Respondents state that a similar instruction was offered by Aerojet. However, the record as augmented shows that the instruction which had been modified by the court was withdrawn and then offered by the respondents.

[6] Appellant's final contention is that the trial court was guilty of an abuse of discretion when it refused Aerojet permission to amend its answer to allege that Dauer's employer was negligent in failing to use proper safety appliances. [224 Cal. App. 2d 183] The purpose of the amendment was to permit Aerojet to apply the principle enunciated in Witt v. Jackson, 57 Cal. 2d 57 [17 Cal. Rptr. 369, 366 P.2d 641], decided December 4, 1961, after this case was set for trial. Witt v. Jackson held that a negligent employer who had intervened in the employee's suit against a third party tortfeasor could not recover his workmen's compensation payments from the third party. (If there were no negligence on his part, the employer has a statutory right to indemnity against a negligent tortfeasor for workmen's compensation paid or to be paid to an injured employee.) In Witt, in order to prevent double recovery, the Supreme Court reduced the amount of the judgment in favor of the employee by the amount of workmen's compensation that he was entitled to receive.

The motion to amend the answer was made on January 18, 1962. It was denied by Judge Desmond on January 22, 1962. The motion was renewed before the trial judge and again denied. We do not believe that it is necessary to decide whether an abuse of discretion was shown under the facts of this case. At oral argument counsel for plaintiffs did not seriously object to the argument that Aerojet was entitled to a setoff for the workmen's compensation benefits paid. If a stipulation to this effect were made, there would be no need to join Zelinsky. If such a stipulation were not made, then Aerojet would be entitled to have Zelinsky joined. (Chick v. Superior Court, 209 Cal. App. 2d 201 [25 Cal. Rptr. 725]; Tate v. Superior Court, 213 Cal. App. 2d 238 [28 Cal. Rptr. 548].)
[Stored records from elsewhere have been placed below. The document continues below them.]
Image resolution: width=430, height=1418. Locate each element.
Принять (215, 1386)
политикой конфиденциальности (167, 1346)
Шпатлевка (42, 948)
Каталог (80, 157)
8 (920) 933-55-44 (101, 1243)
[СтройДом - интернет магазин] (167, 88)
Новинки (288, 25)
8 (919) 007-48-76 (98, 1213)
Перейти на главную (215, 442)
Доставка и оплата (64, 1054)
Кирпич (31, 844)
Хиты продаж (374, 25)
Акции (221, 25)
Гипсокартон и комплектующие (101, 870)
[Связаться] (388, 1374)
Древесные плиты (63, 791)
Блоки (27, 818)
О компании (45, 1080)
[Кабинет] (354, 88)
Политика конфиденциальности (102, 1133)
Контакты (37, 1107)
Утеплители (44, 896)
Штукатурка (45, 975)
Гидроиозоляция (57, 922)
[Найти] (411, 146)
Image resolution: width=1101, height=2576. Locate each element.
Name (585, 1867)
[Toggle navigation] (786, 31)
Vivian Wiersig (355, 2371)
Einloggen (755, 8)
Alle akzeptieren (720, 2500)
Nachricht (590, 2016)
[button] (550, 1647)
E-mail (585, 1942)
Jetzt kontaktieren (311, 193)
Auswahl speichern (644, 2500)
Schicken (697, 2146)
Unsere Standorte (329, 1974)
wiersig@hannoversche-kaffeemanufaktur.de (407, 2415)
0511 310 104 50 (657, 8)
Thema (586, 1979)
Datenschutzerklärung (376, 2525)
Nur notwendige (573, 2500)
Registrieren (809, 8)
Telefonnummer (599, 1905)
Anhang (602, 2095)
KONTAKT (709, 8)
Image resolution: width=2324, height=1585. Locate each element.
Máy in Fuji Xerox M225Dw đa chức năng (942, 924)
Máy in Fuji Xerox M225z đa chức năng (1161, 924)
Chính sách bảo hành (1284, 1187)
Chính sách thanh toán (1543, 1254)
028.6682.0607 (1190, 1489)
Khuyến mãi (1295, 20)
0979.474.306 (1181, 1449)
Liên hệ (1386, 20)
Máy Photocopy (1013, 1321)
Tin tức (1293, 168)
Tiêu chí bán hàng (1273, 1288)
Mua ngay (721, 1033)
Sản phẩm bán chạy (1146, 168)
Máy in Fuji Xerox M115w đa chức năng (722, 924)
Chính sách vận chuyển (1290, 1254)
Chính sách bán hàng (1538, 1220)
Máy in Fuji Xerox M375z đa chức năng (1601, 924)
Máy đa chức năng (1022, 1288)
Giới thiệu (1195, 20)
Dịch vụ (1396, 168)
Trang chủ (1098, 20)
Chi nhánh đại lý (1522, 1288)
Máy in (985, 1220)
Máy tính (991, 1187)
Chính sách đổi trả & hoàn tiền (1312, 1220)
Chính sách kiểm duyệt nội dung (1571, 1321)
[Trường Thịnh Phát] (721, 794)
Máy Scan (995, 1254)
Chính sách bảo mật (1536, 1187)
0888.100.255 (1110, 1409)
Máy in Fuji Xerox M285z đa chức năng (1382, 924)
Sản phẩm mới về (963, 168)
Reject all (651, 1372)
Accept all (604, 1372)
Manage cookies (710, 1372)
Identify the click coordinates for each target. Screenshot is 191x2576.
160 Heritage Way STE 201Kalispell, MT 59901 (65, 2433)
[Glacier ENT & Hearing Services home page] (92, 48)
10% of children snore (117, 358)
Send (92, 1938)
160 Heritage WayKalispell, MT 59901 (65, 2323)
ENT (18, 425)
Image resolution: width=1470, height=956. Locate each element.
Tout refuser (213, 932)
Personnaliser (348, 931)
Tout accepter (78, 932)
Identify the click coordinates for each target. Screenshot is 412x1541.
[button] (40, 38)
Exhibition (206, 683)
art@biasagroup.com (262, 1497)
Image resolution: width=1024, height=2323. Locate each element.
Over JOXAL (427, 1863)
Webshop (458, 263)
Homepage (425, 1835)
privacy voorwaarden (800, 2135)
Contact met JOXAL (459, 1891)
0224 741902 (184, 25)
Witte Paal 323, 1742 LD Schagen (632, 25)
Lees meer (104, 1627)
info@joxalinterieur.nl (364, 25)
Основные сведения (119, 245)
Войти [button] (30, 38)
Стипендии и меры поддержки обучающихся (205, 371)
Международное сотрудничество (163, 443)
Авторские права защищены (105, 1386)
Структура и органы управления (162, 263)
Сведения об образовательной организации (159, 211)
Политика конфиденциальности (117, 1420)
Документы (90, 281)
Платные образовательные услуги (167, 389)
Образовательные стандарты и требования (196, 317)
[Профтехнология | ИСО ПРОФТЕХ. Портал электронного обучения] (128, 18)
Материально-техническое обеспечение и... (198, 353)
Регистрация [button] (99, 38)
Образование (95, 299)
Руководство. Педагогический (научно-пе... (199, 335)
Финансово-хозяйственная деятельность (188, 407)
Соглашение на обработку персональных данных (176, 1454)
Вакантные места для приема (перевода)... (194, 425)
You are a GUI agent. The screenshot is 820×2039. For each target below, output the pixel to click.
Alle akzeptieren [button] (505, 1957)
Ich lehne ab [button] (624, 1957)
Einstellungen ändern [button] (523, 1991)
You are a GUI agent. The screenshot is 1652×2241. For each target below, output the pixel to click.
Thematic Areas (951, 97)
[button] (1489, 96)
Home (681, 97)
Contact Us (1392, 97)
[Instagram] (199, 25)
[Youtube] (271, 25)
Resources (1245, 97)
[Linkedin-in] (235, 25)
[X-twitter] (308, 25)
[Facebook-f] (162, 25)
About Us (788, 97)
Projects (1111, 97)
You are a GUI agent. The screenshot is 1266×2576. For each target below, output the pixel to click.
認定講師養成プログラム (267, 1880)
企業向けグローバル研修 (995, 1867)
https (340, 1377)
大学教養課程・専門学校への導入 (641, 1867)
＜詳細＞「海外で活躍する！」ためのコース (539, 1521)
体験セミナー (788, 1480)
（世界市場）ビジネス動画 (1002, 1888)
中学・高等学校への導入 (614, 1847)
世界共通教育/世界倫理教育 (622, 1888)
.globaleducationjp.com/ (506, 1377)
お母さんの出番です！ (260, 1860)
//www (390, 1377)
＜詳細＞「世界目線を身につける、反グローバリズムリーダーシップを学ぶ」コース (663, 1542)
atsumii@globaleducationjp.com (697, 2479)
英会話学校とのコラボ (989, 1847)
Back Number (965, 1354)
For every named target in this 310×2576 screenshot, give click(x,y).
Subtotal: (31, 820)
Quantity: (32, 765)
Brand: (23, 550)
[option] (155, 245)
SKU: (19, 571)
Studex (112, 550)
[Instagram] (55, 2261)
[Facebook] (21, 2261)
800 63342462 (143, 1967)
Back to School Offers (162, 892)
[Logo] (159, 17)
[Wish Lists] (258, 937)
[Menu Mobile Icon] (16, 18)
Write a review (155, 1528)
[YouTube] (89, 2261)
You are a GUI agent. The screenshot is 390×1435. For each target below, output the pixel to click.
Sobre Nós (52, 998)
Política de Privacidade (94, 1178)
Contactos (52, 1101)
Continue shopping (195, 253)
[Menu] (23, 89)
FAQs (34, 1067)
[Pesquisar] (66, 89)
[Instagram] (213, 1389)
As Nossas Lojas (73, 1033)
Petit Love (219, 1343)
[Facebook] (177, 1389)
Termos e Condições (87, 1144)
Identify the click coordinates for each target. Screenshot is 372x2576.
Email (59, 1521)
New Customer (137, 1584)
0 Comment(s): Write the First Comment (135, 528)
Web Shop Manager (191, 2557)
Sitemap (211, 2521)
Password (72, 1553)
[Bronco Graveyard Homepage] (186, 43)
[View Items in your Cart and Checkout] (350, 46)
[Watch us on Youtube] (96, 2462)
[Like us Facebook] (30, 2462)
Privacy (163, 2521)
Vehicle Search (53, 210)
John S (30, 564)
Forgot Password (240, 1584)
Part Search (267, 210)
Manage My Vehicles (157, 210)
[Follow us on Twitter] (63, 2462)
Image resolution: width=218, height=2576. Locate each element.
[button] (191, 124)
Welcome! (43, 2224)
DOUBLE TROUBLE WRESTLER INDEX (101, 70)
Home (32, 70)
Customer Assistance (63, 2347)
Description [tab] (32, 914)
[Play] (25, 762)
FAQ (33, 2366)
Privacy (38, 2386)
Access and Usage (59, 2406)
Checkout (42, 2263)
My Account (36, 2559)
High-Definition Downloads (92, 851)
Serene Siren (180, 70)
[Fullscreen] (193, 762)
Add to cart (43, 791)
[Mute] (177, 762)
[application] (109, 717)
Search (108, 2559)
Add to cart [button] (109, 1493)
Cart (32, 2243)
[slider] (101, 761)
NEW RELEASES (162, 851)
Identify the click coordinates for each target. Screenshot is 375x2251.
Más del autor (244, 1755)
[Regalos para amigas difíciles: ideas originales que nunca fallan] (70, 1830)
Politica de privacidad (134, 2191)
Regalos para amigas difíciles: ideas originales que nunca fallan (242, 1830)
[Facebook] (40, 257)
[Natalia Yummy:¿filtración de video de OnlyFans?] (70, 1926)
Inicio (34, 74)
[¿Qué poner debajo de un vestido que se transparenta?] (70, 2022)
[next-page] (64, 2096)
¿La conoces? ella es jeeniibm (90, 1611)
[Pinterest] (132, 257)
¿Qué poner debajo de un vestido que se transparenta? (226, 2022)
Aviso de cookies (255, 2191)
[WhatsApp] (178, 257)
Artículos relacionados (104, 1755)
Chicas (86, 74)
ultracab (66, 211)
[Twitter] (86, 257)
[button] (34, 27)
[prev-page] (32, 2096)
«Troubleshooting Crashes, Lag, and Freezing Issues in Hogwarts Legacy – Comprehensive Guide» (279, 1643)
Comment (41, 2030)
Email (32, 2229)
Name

We have reached the conclusion that we must reverse the judgment because in the light of the entire record the erroneous instructions were most prejudicial to Aerojet. We are convinced that said instructions would not have been given by the trial court if the case had not been tried before the decision of the Supreme Court in Woolen v. Aerojet General Corp., supra.

The order denying appellant's motion for judgment notwithstanding the verdict being a nonappealable order the appeal therefrom is dismissed.

The judgment is reversed.

Pierce, P. J., and Friedman, J., concurred.